What's more remarkable are the smells. Before a new tread is put on a tire, the old, worn-down one has to be buffed off. As that happens, each tire gives off its own olfactory signature, depending largely on the job it used to do. On a recent winter day at RDH, a 10-foot-tall tire, caked in white limestone after half a year in a Florida quarry, rotated on the spindle of a giant buffing machine like a fat LP on a turntable. As bits of rubber from the shaved tread flew, the smell was sweet, almost like ginger. Then it turned pungent. "What you're smelling is burning rubber," says Wilhelm Brau, general manager at RDH.
Normally, retreading these giant tires is the slenderest of niche businesses. It's an industry made up of a handful of small shops that earn a living by performing a service the big tire manufacturers disdain. But as the demand for raw materials exploded over the past five years and the pace of mining production picked up dramatically, miners began to wear through tires faster than new ones could be made. By 2005 the world was looking at an acute shortage.
In one of the more unusual ripple effects of high prices for commodities such as copper, gold, iron, and, of course, oil, used tires that can be retreaded or repaired have become a sort of precious raw material in their own right. Over the past three years, a varied set of players, from multinational mining powerhouses to freelancing ex-tire salesmen, have been scouring the globe in a frenzied search for used tires. At the height of the shortage, in the summer of 2005, "off the road," or OTR, tires—as they're called in the industry—were being offered for upwards of $180,000 on online exchanges.

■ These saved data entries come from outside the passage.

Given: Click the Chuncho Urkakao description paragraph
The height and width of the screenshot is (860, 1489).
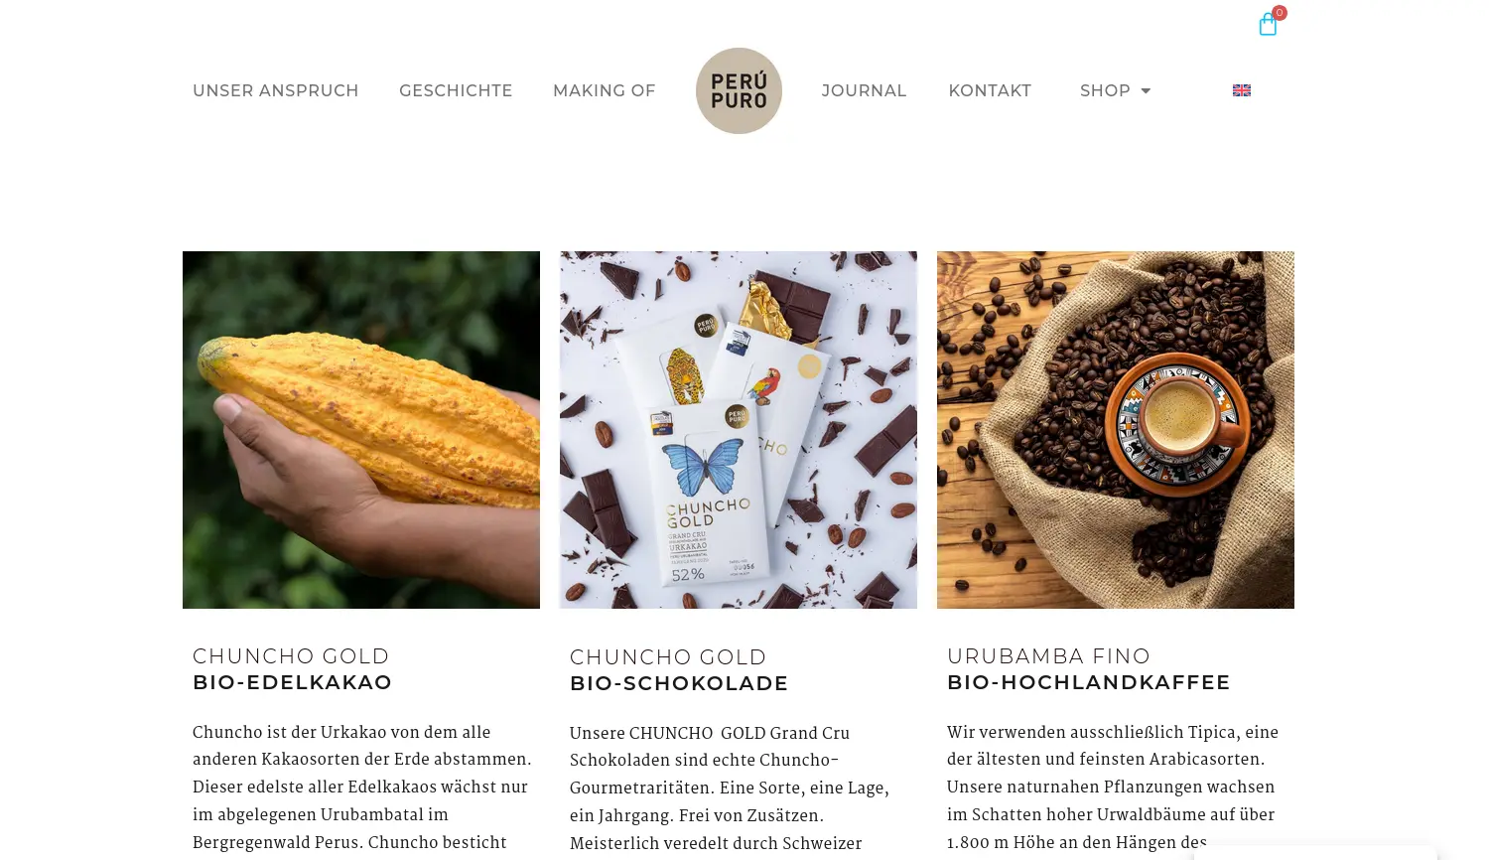Looking at the screenshot, I should [362, 788].
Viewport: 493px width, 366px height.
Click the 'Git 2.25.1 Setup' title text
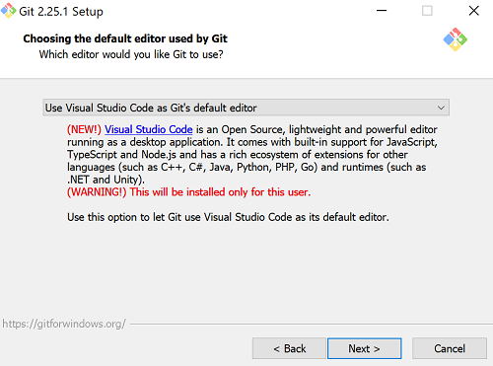pos(61,12)
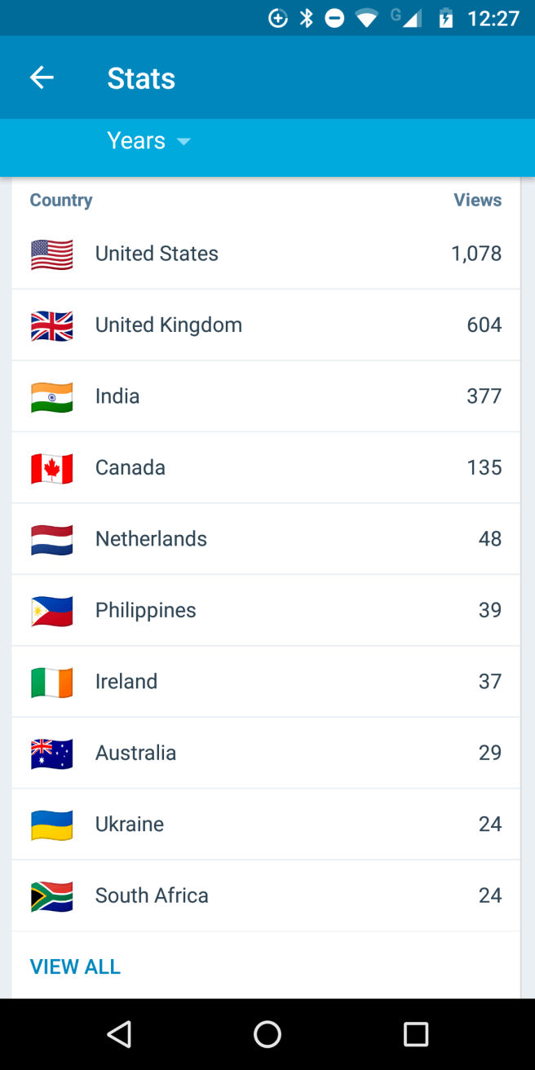Image resolution: width=535 pixels, height=1070 pixels.
Task: Tap the United Kingdom flag icon
Action: [x=52, y=325]
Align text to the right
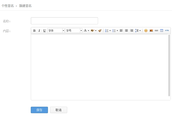 point(131,30)

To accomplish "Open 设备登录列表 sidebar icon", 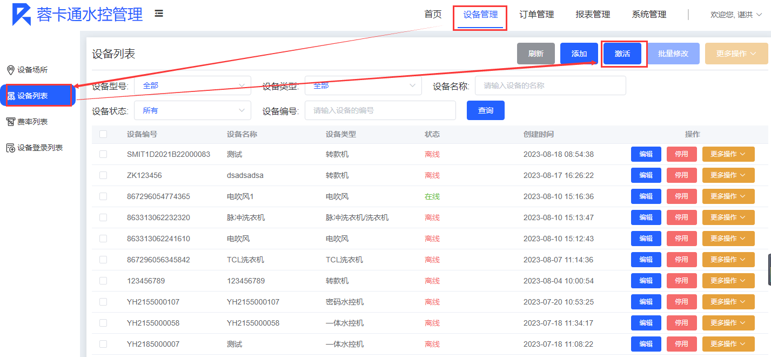I will [10, 148].
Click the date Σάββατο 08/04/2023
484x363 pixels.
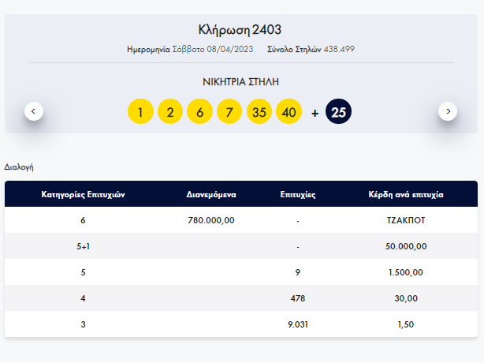point(213,49)
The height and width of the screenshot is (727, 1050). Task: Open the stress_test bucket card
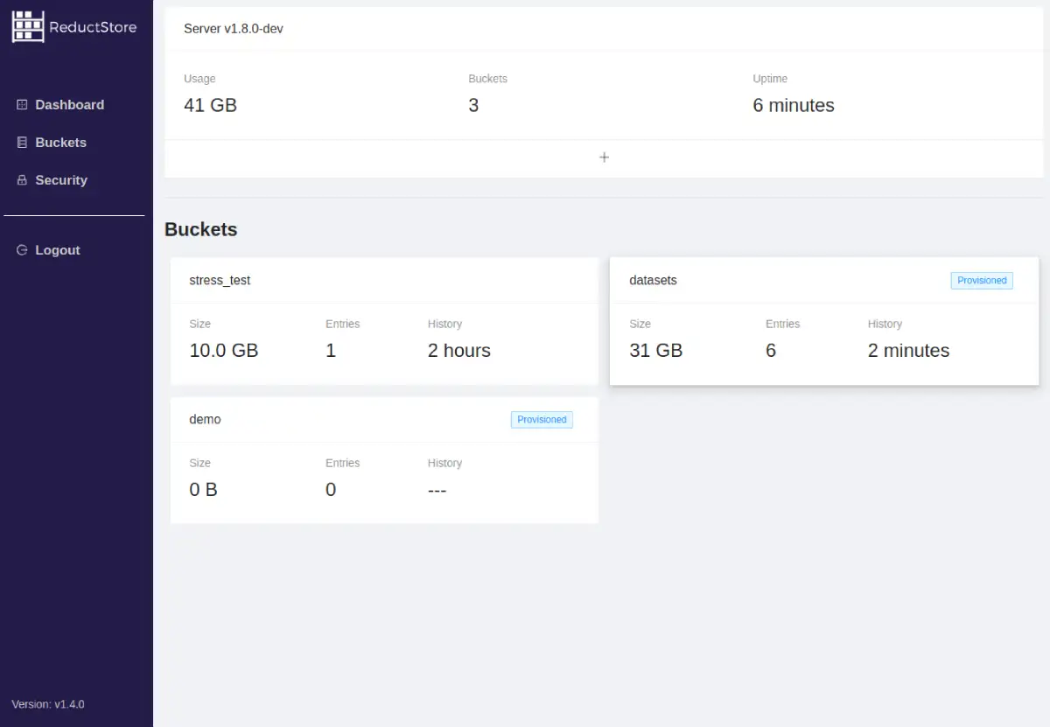(385, 321)
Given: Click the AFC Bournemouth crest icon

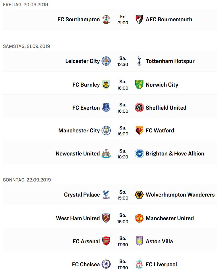Looking at the screenshot, I should click(x=139, y=20).
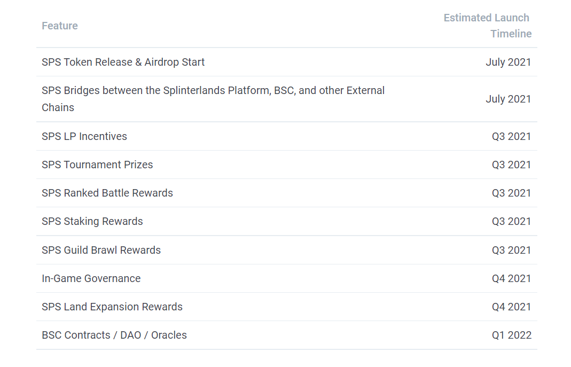Select the Q3 2021 timeline for SPS Tournament Prizes
The image size is (571, 367).
point(512,165)
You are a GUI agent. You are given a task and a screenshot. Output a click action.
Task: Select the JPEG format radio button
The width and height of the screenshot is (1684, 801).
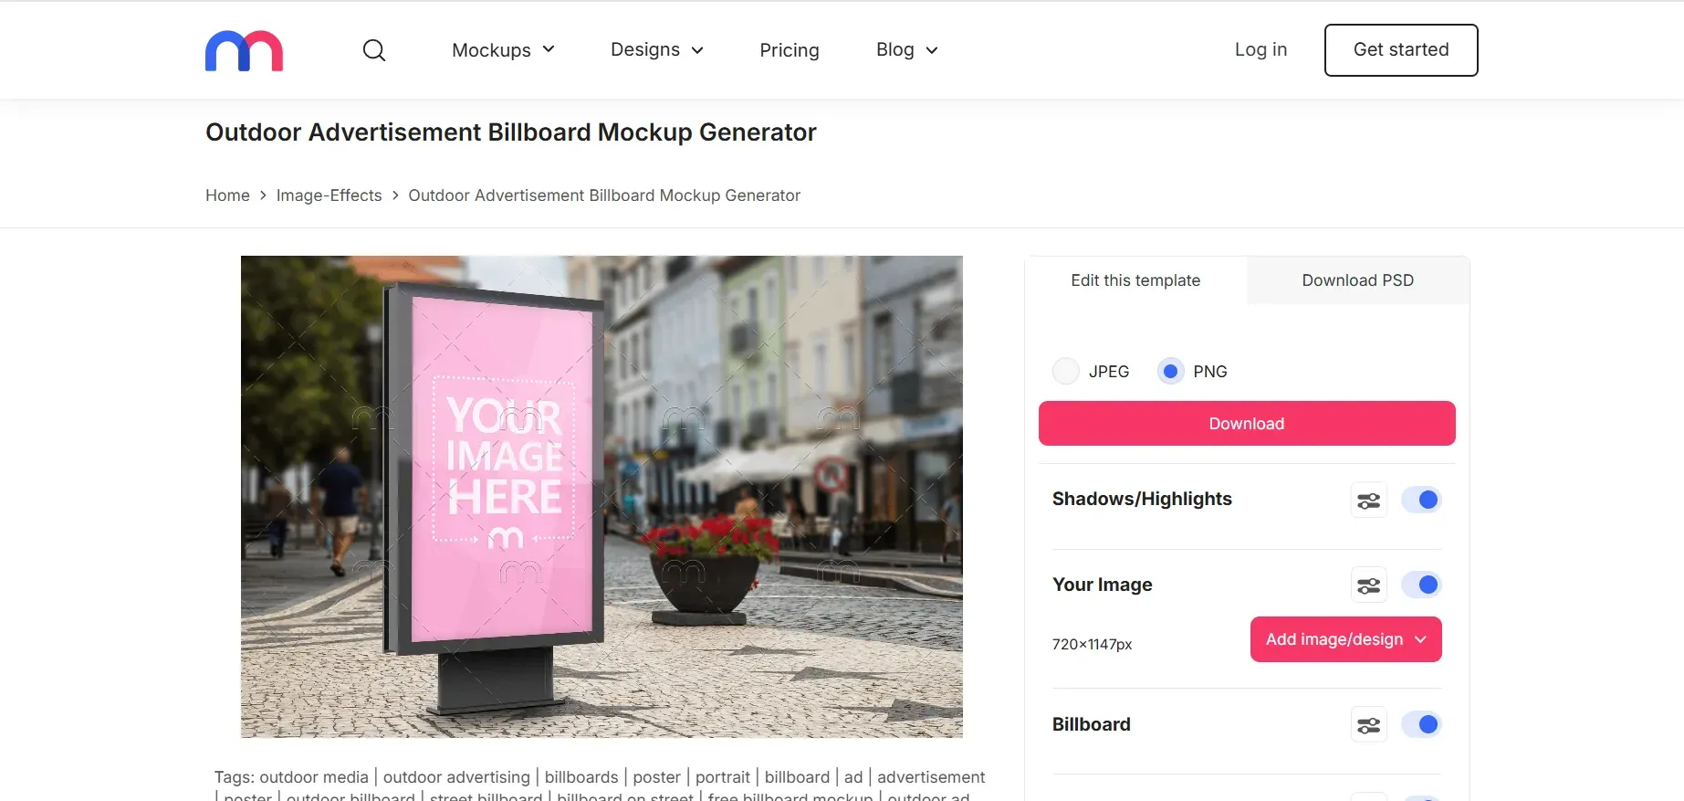pyautogui.click(x=1065, y=371)
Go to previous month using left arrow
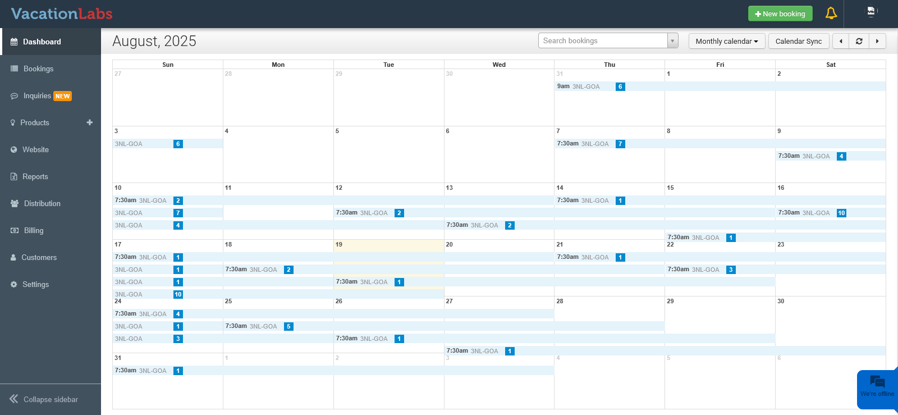The height and width of the screenshot is (415, 898). pos(841,41)
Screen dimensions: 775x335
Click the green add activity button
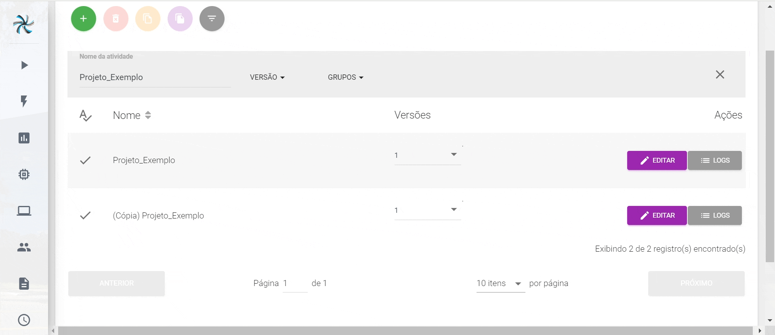pyautogui.click(x=84, y=19)
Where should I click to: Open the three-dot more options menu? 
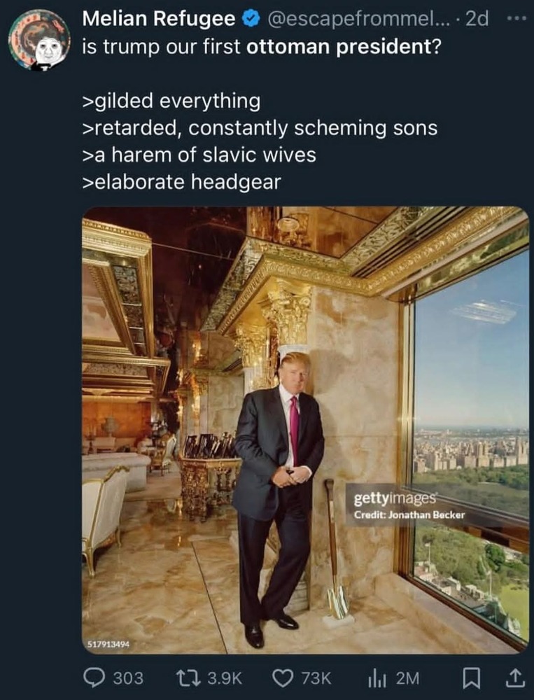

With the OTR tire shortage projected to persist through at least 2011, much of the mining industry—from global materials powerhouses such as BHP Billiton (BHP) to cement maker Lafarge (LFRGY) on down to regional strip miners—have relied on retreaders to pick up the slack. The tire supply is so tight that Rio Tinto (RTP), one of the biggest miners in the world, opened its own retreading facility in Perth, Australia, in February, 2007. It handles about 1,000 tires a year.
Rio Tinto has little choice if it wants to keep its mines humming. There are few sorrier sights to a miner than a $6 million, 400-ton hauler sitting idle on blocks simply because there aren't any tires to put on it. A single hauler can carry millions of dollars of raw material out of a mine over the course of a year, says RDH's Brau, who saw several such sidelined machines on a visit last spring to the Canadian tar sands (he declines to name the client). This January, Harvey Brodsky, who runs an industry group called the Tire Retread Information Bureau in Pacific Grove, Calif., got a frantic call from a miner in Nigeria who couldn't ferry diamonds for lack of truck tires. "I'll pay anything," he pleaded.
Few companies have the capability to retread giant tires. The ones that do can rehab a spent tire shell, called a casing, in two weeks' time, giving the tire a second or third life. Prices have risen, but retreads still cost about half the price of a new tire and last about 80% as long. As the commodities boom reverberated through obscure corners of the economy, retreaders saw their business explode.